> WORK REQUEST
Repeat every line of the listing below exactly, minus the pictures.

> PROVIDED DATA
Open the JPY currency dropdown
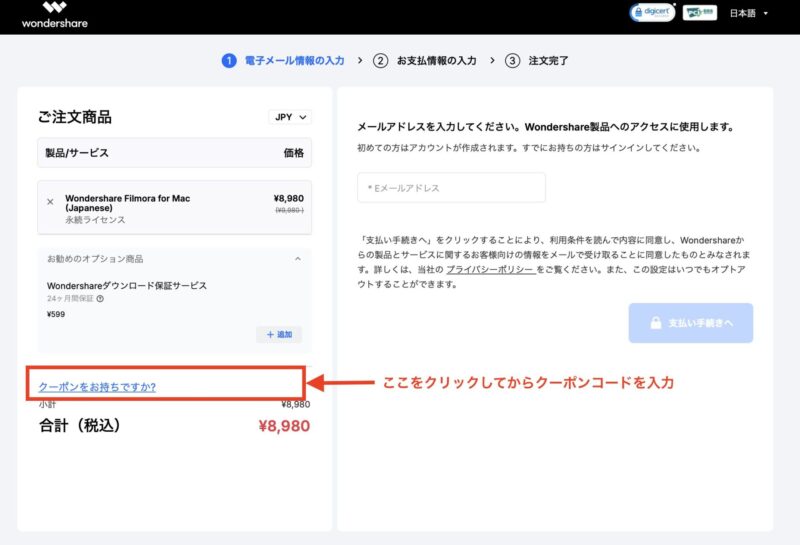 click(x=291, y=117)
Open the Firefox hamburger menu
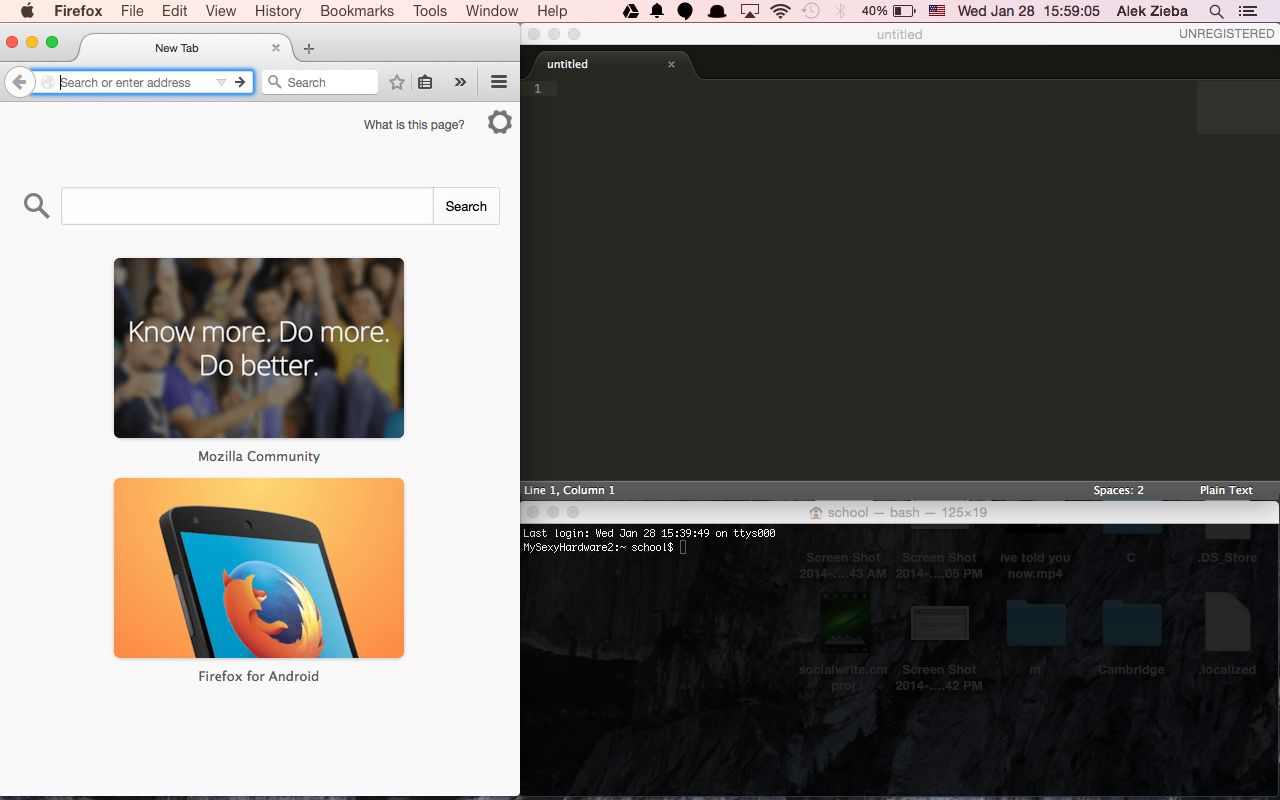 tap(499, 82)
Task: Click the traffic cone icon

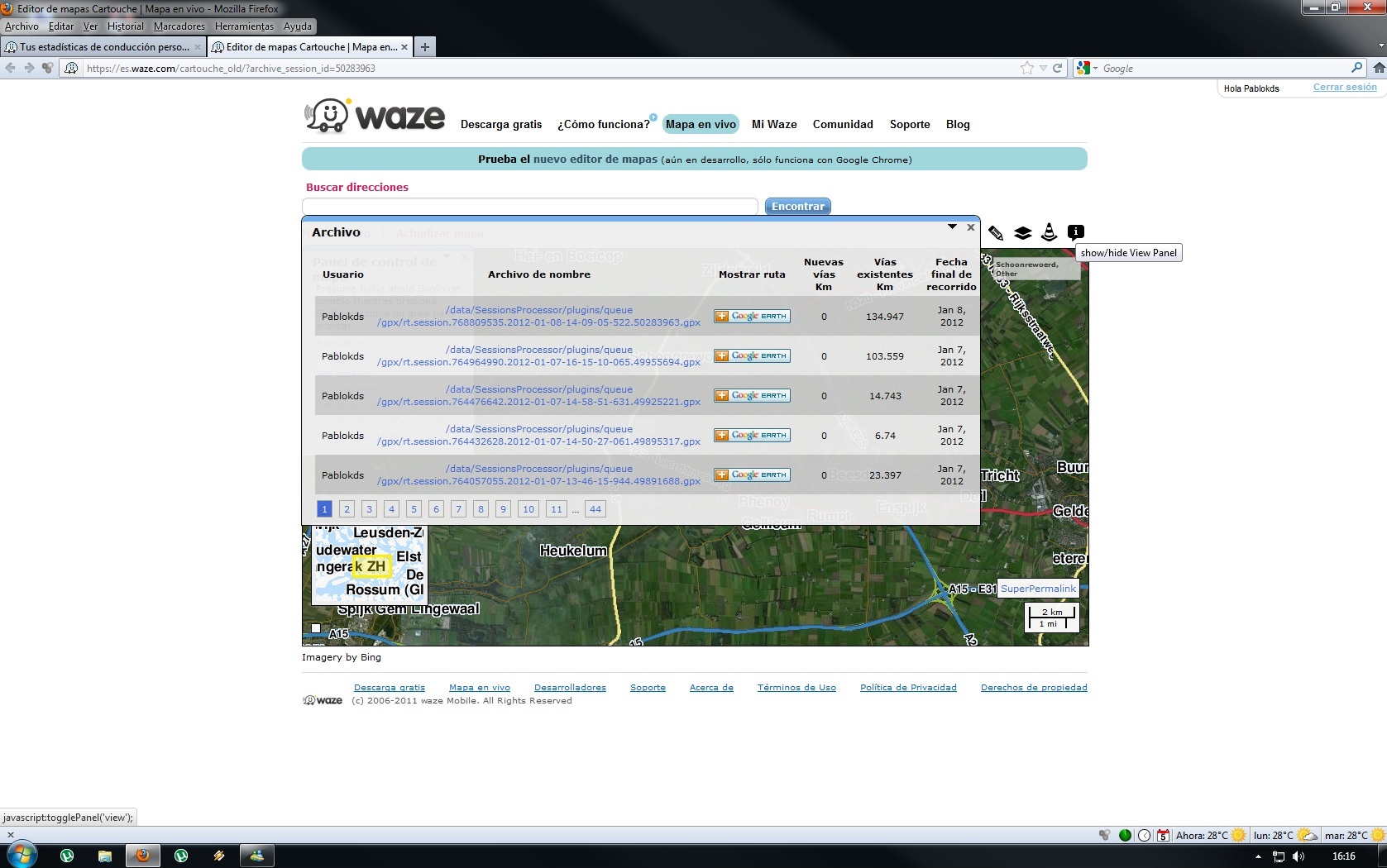Action: tap(1049, 232)
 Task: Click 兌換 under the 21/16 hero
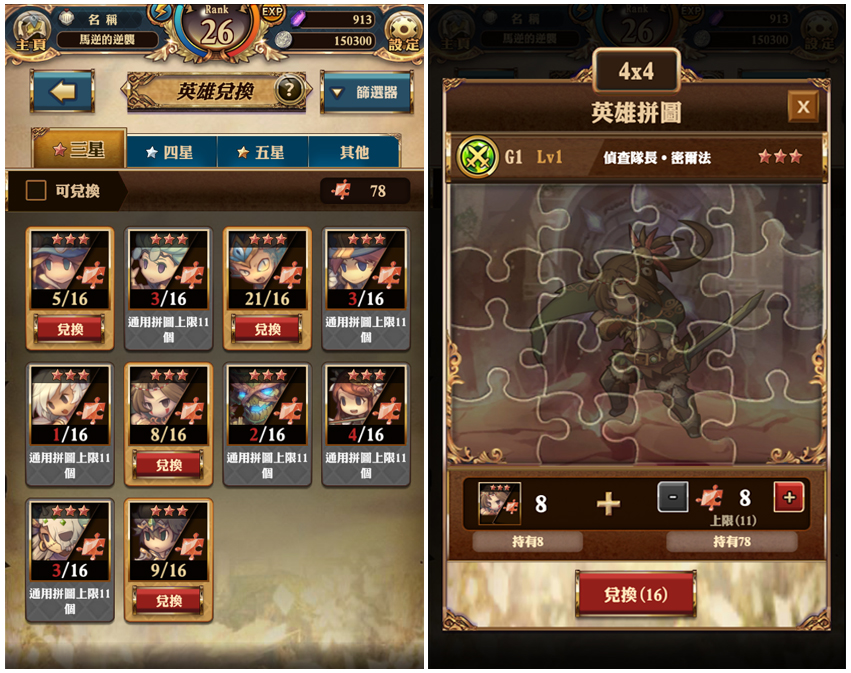coord(267,329)
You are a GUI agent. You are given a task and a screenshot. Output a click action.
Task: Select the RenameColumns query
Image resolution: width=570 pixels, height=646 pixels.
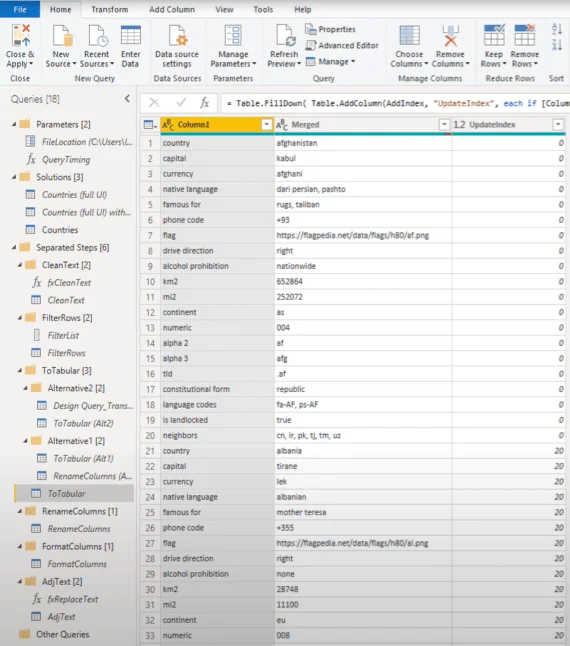tap(79, 529)
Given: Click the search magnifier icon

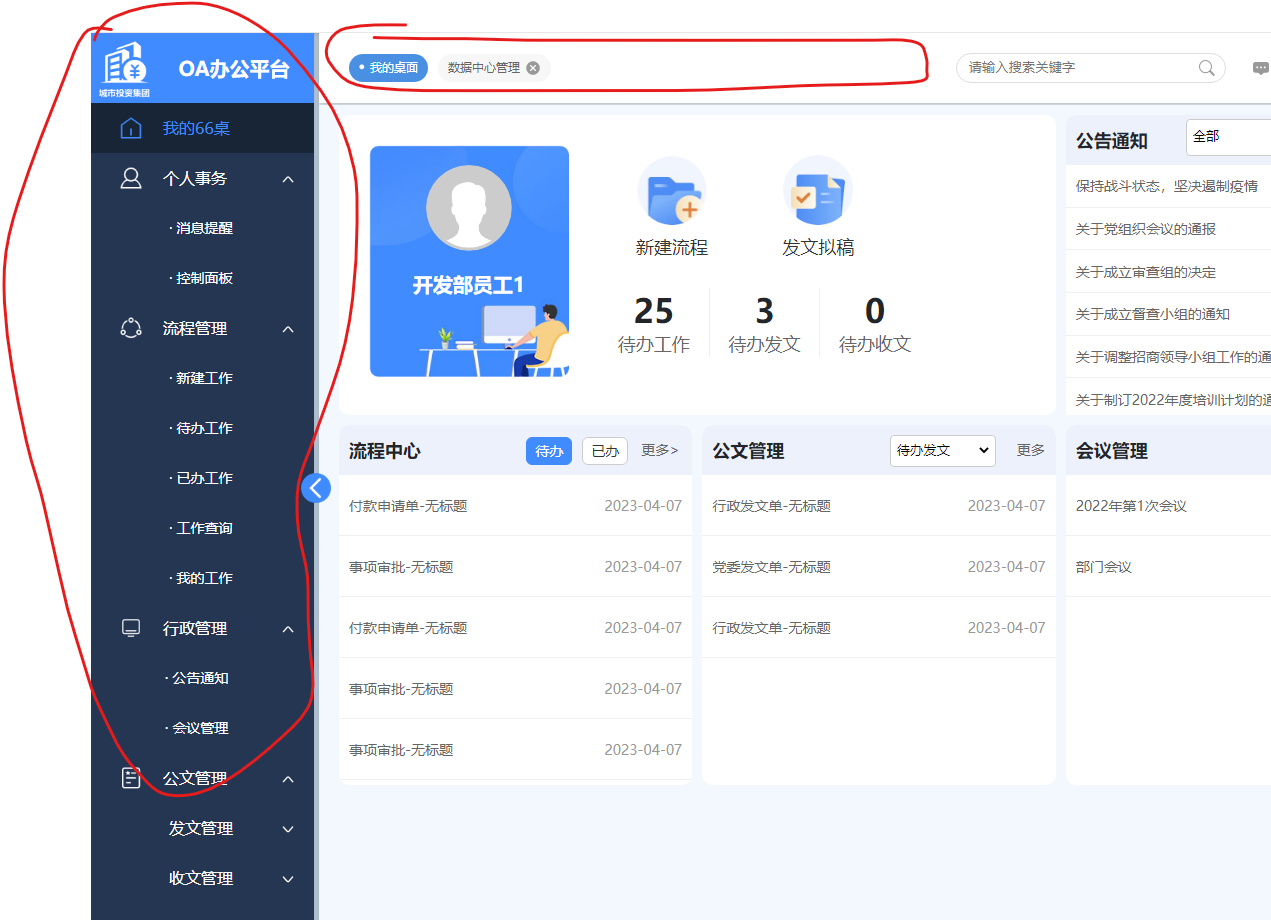Looking at the screenshot, I should [x=1207, y=68].
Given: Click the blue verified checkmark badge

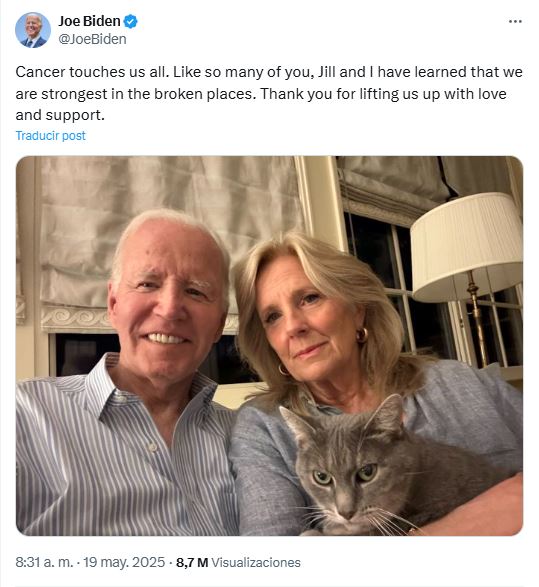Looking at the screenshot, I should point(131,21).
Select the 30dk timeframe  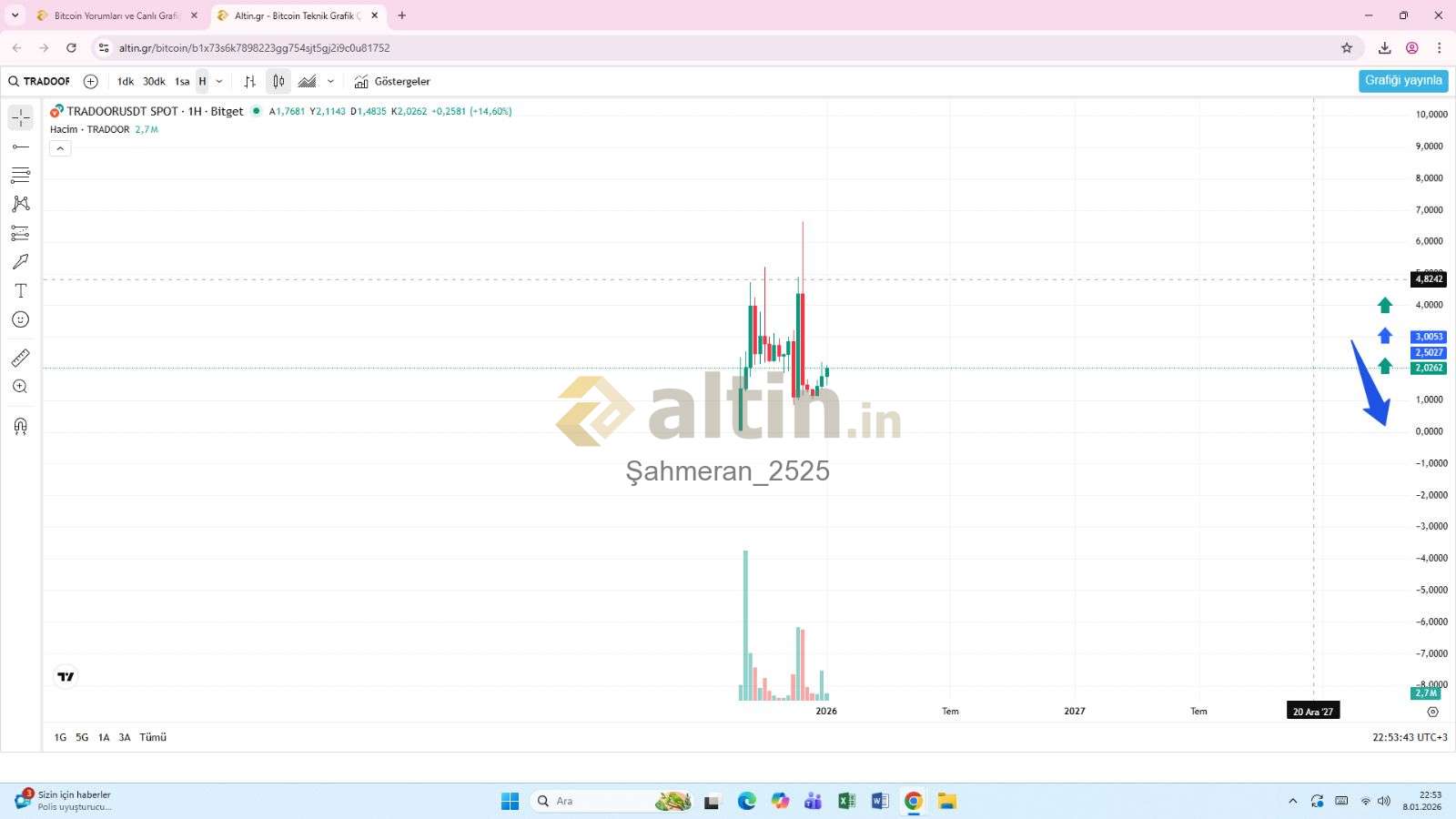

> OUTPUT OF THE TASK
Open the JPY currency dropdown
 click(x=291, y=117)
Open the Firefox hamburger menu
 tap(499, 82)
Task: Click the traffic cone icon

Action: tap(1049, 232)
 Task: Click 兌換 under the 21/16 hero
coord(267,329)
You are a GUI agent. You are given a task and a screenshot. Output a click action.
Task: Select the RenameColumns query
Image resolution: width=570 pixels, height=646 pixels.
tap(79, 529)
Given: Click the search magnifier icon

Looking at the screenshot, I should [x=1207, y=68].
Given: Click the blue verified checkmark badge

Looking at the screenshot, I should point(131,21).
Select the 30dk timeframe  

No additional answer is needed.